> [Entries taken from a collection]
---+---

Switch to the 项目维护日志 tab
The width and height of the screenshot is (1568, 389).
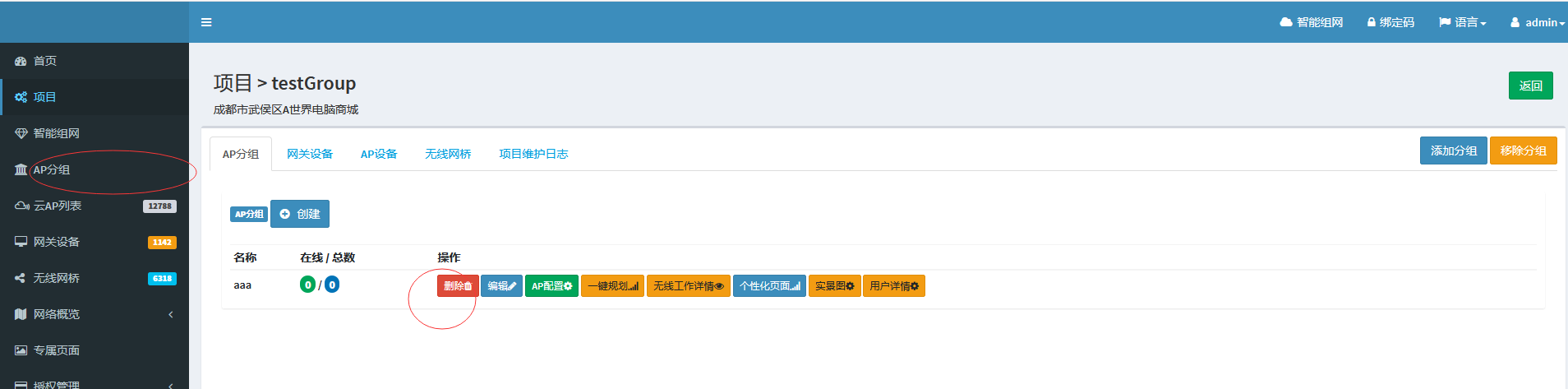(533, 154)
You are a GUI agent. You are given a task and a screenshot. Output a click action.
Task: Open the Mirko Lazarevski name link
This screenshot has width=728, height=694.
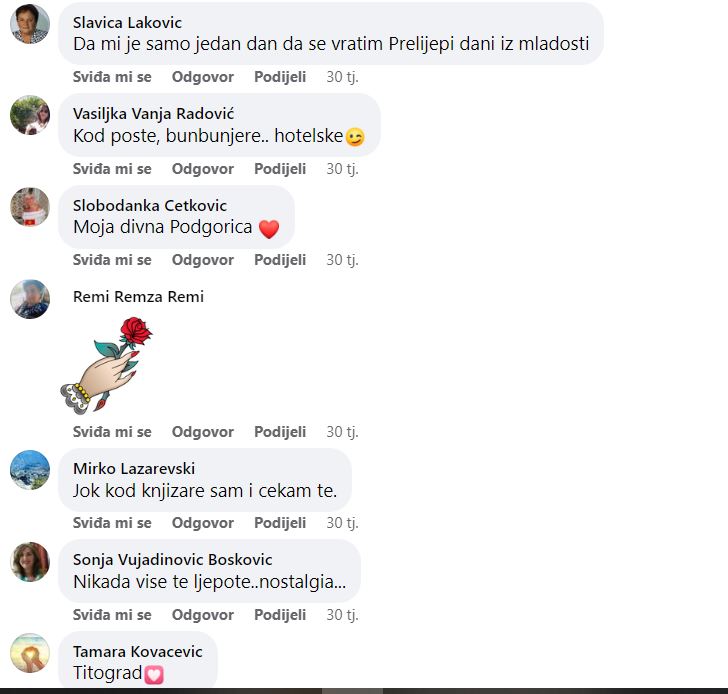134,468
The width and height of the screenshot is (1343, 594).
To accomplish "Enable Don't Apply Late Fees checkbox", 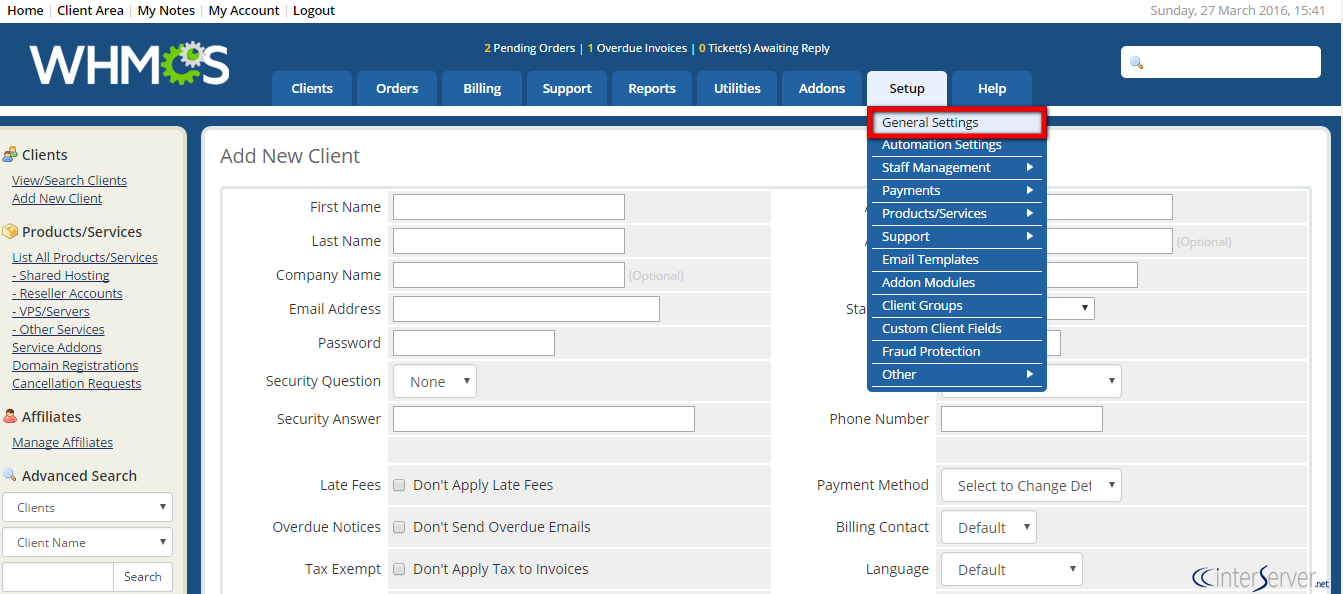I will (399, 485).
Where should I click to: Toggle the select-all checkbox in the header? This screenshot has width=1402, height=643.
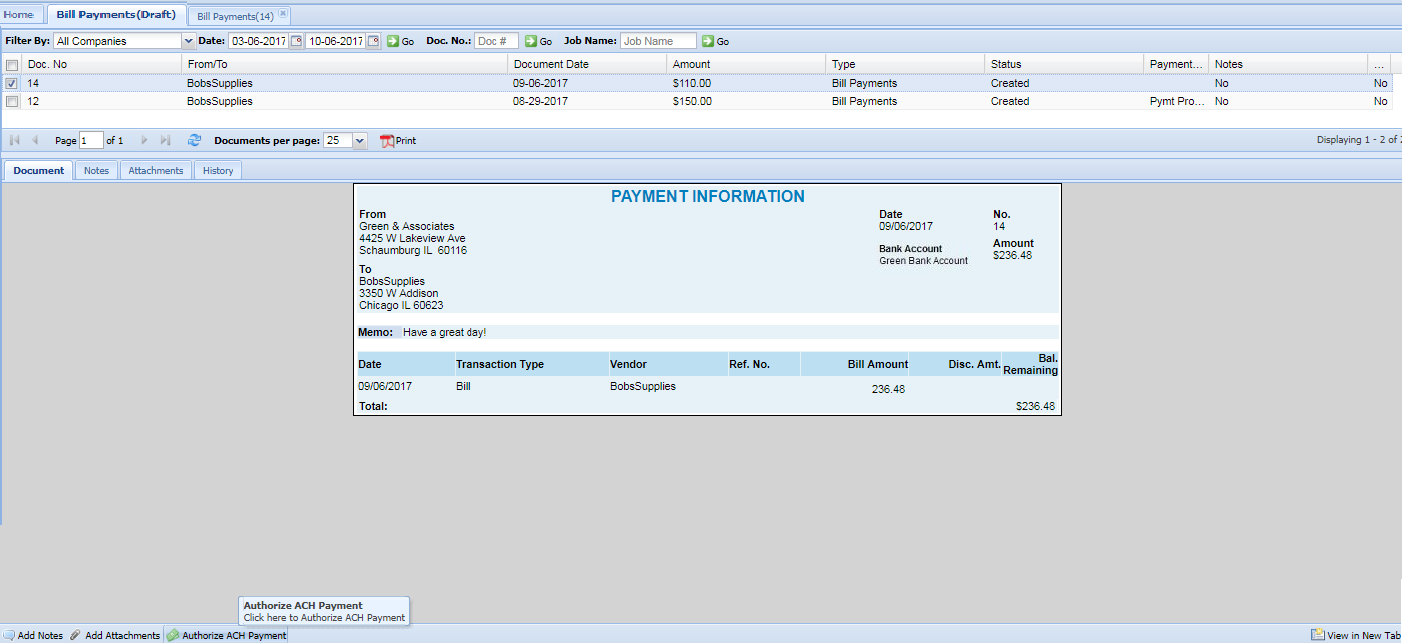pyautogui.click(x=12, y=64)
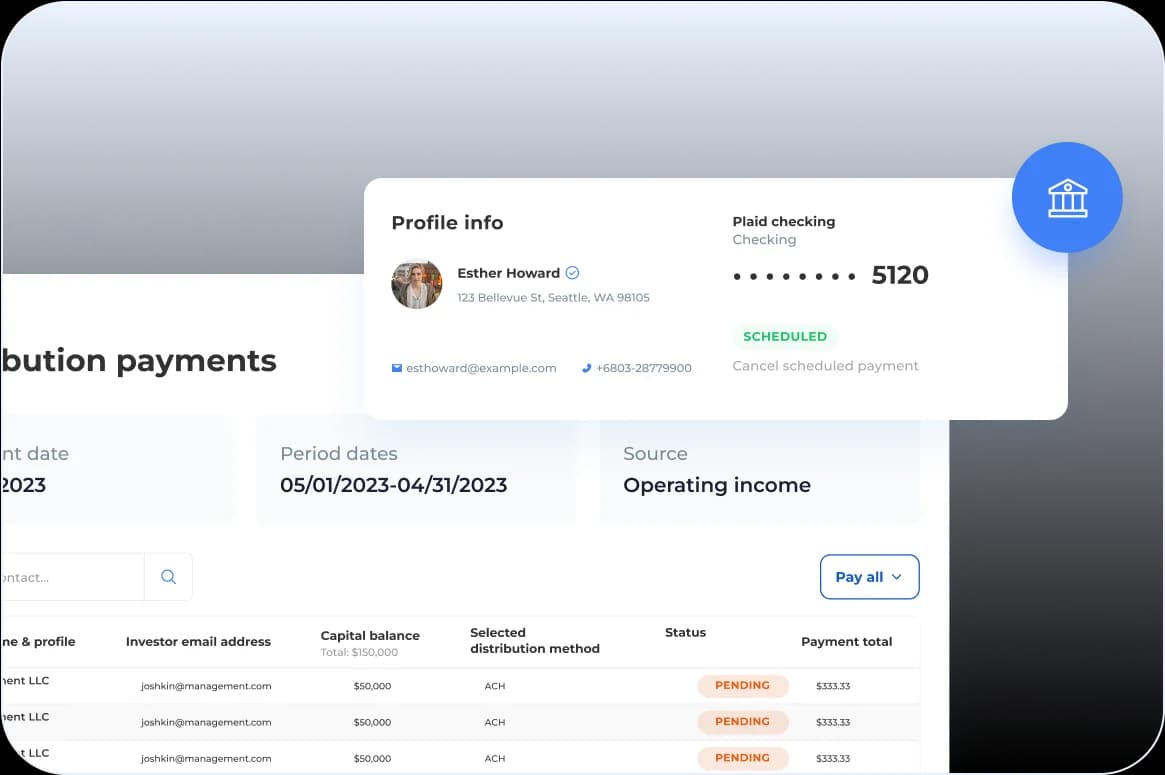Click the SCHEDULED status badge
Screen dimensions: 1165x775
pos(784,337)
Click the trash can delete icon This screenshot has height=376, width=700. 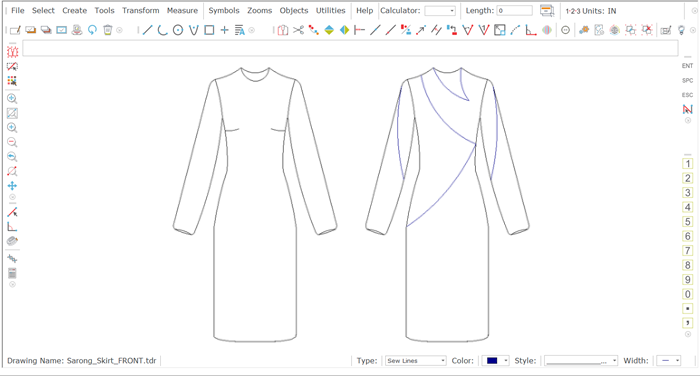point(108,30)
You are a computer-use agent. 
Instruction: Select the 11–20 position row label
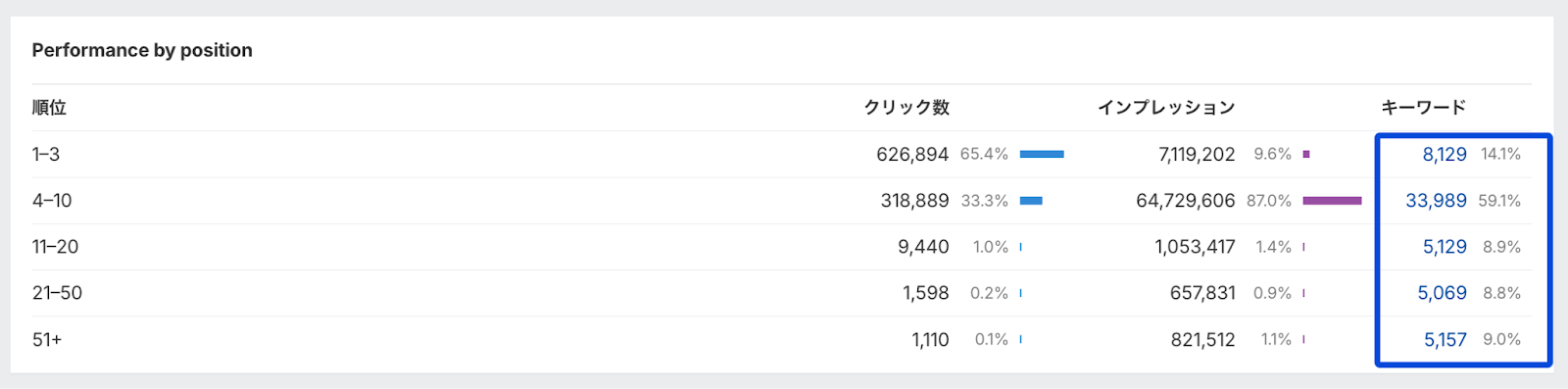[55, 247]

---+---

> [WHAT NEEDS TO BE DONE]
Set down exactly, line for line, the data from the line that contains "Instruction: Select the" through its last line, keeping pictures out.

> [WRITTEN RESPONSE]
Instruction: Select the 11–20 position row label
[55, 247]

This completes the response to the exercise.